Source: Vancouver Sun

Published: 30 Apr 2022

Category: Pharmaceutical

Rating: (2 stars)

what they said (Hover the mouse cursor over underlined words for more info)

PARIS - Degenerative brain diseases, including Alzheimers, could one day be treated with drugs that can reverse distressing loss of memory, according to a study released Sunday.
The very term "memory loss" could be a misnomer in such cases, suggests the study, published in British journal Nature: that cherished recollection of a first kiss, seemingly destroyed by disease, may have simply been rendered inaccessible by obstructed neural pathways.
In laboratory experiments, mice suffering the type of brain damage which in humans typically leads to dementia - robbing victims of the ability to remember past events or even to recognize loved ones - were able to recover memories acquired during earlier conditioning, according to the study carried out by researchers at the Massachusetts Institute of Technology....

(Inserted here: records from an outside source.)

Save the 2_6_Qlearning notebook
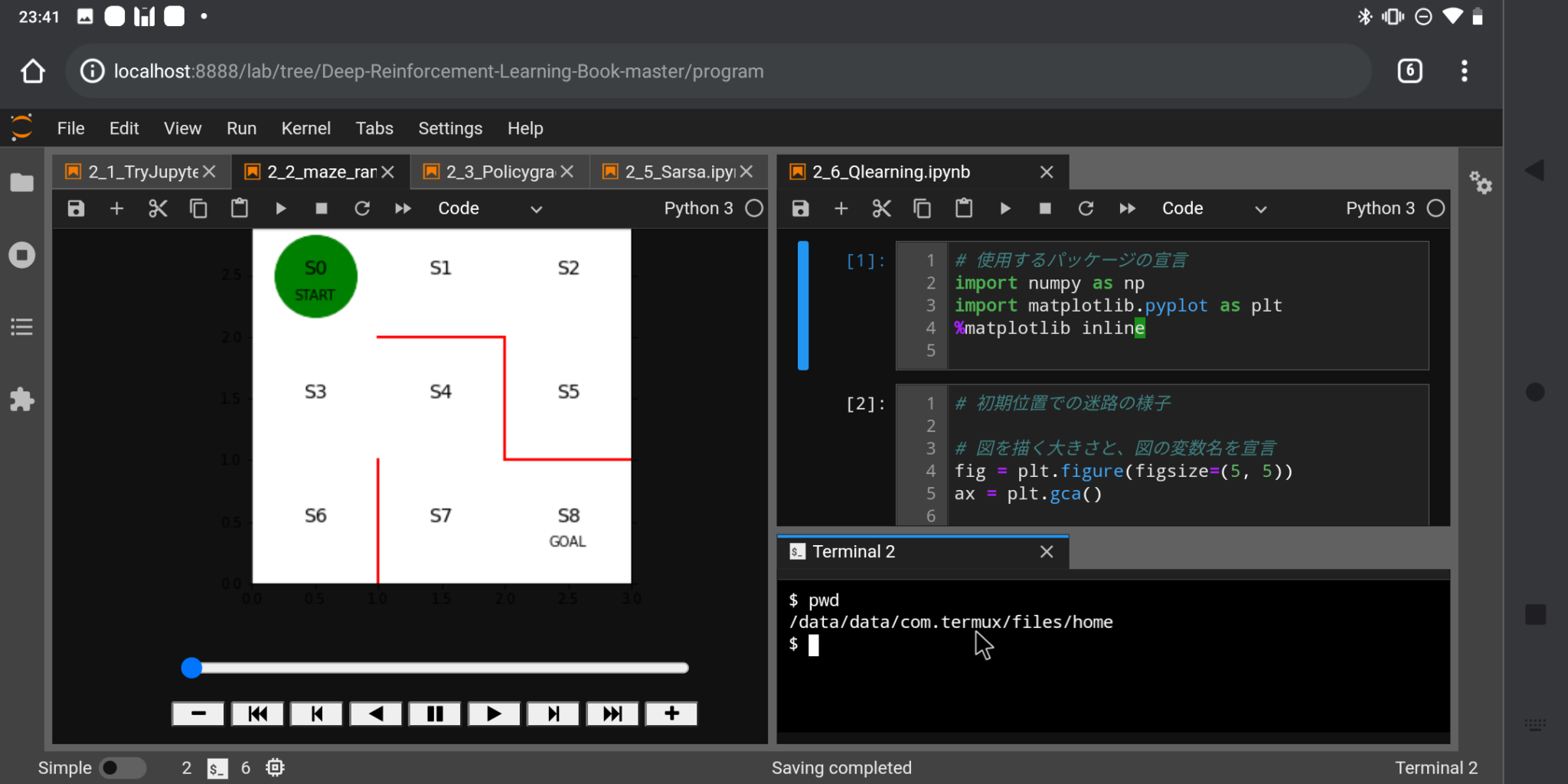The image size is (1568, 784). 800,208
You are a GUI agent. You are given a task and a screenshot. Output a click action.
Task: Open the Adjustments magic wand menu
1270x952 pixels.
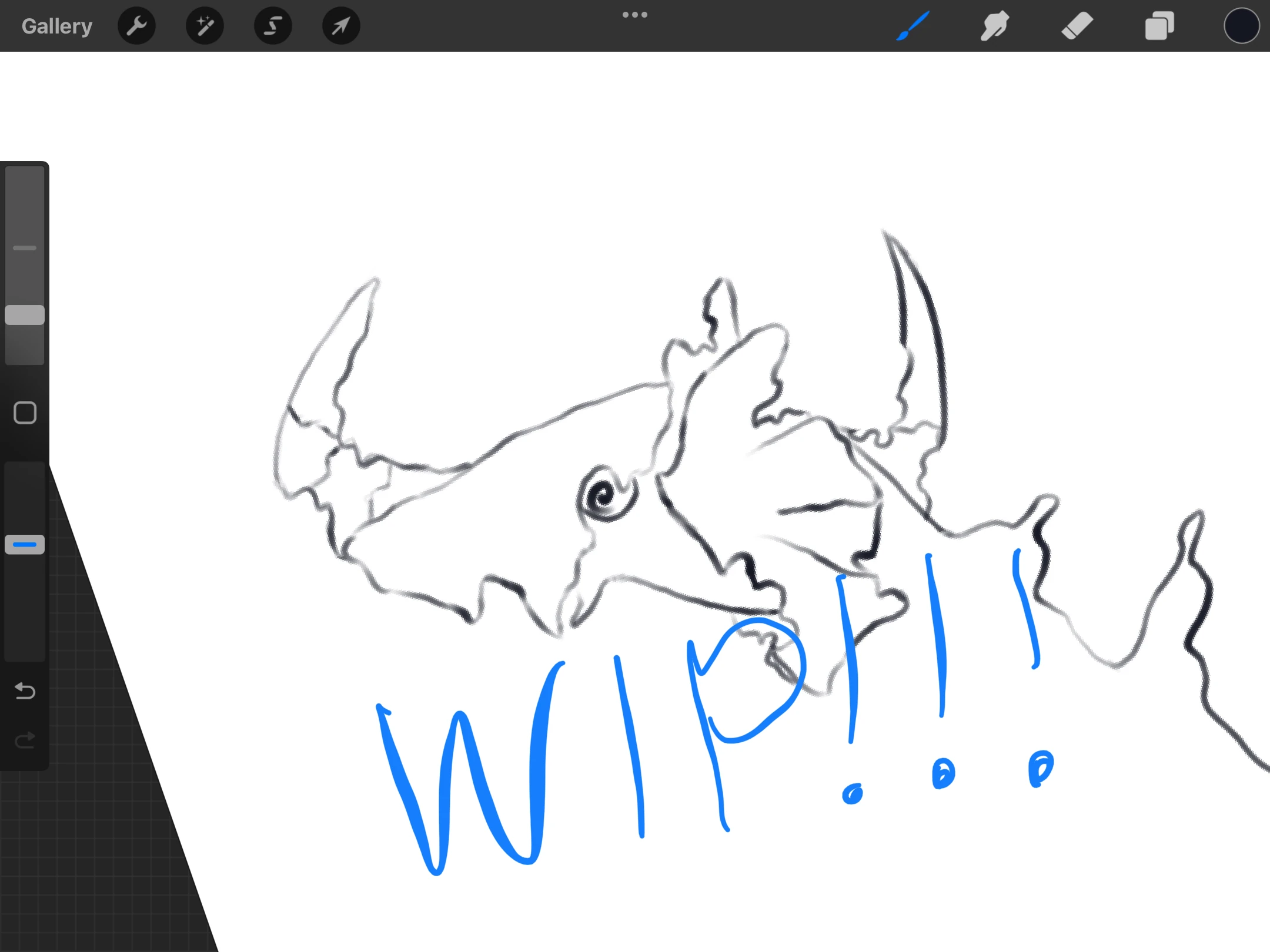205,25
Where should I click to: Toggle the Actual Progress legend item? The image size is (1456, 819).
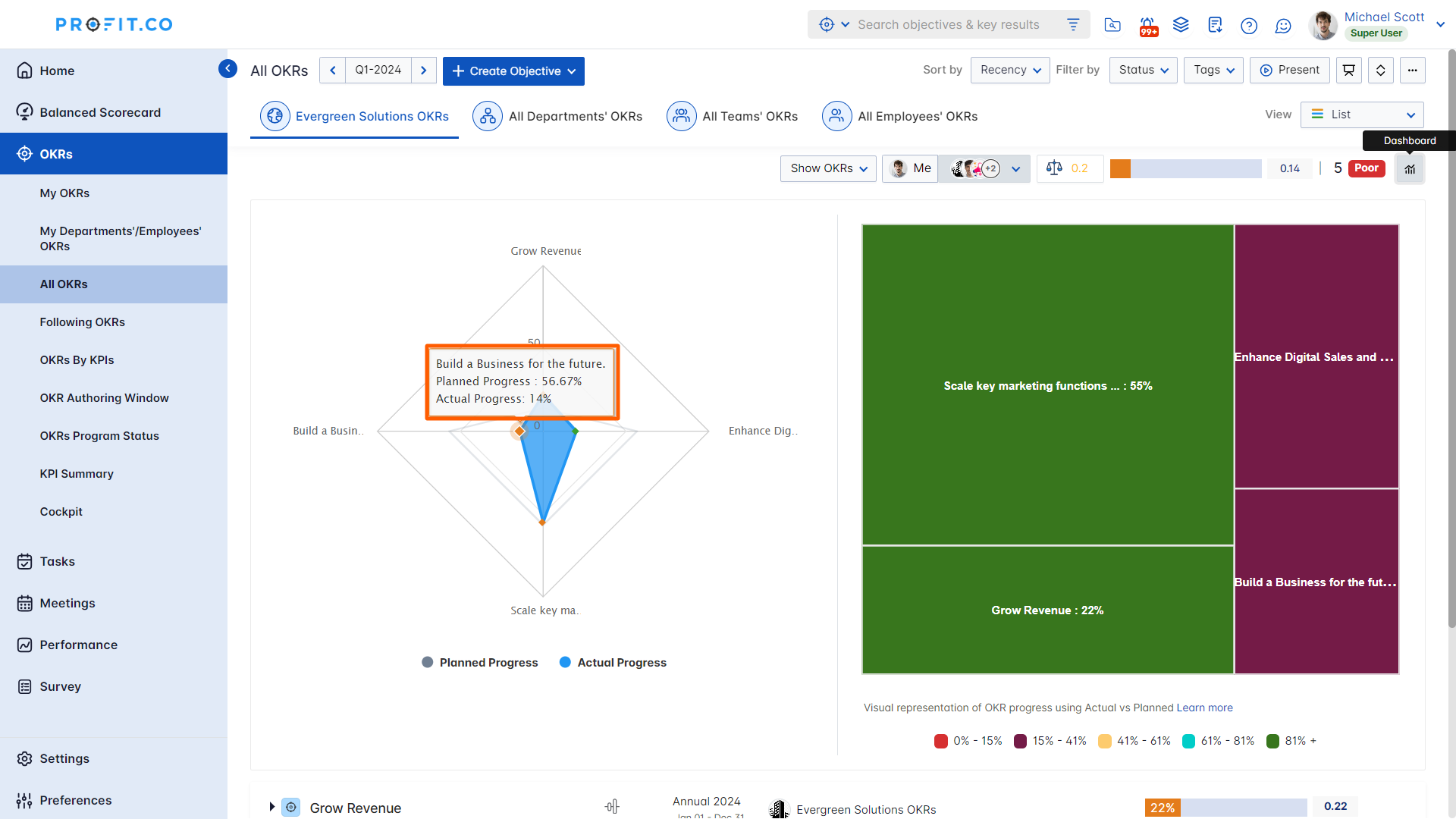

how did it rate? (more information)

Criteria Rating
Total Score 3 of 8
Availability of Treatment Not Applicable
Novelty of Treatment Satisfactory (?)
Disease Mongering Satisfactory (?)
Treatment Options Not Satisfactory (?)
Costs of Treatment Not Applicable
Evidence Satisfactory (?)
Quantification of Benefits of Treatment Not Satisfactory (?)
Harms of Treatment Not Satisfactory (?)
Sources of Information Not Satisfactory (?)
Relies on Press Release Not Applicable
Quantification of Harms of Treatment Not Satisfactory (?)

what we said (Hover the mouse cursor over underlined words for more info)

Media Doctor typically doesn't review stories based on purely animal studies but made an exception in this case seeing as this story was on the front page of the paper. This news articles shares the findings of a study that explored strategies for restoring memory loss in mice. According to the article, the researchers tested at least two strategies: an "environmental enhancement" strategy; and a therapeutic strategy, using an enzyme inhibitor.

Although this research is preliminary (e.g., the news article suggests the enzyme inhibitor "could be the basis for a pharmaceutical treatment for memory loss"), the news article makes bold statements for a possible cure for memory loss in humans in the headline and lead. All of the important caveats about the preliminary nature of these findings appear on the second page of the story (which appears on page five of the newspaper). Unless readers turn the page, they are left with a false impression about a therapy to cure such brain diseases as Alzheimers and dementia. These caveats should be less convoluted and appear in the lead of the news article.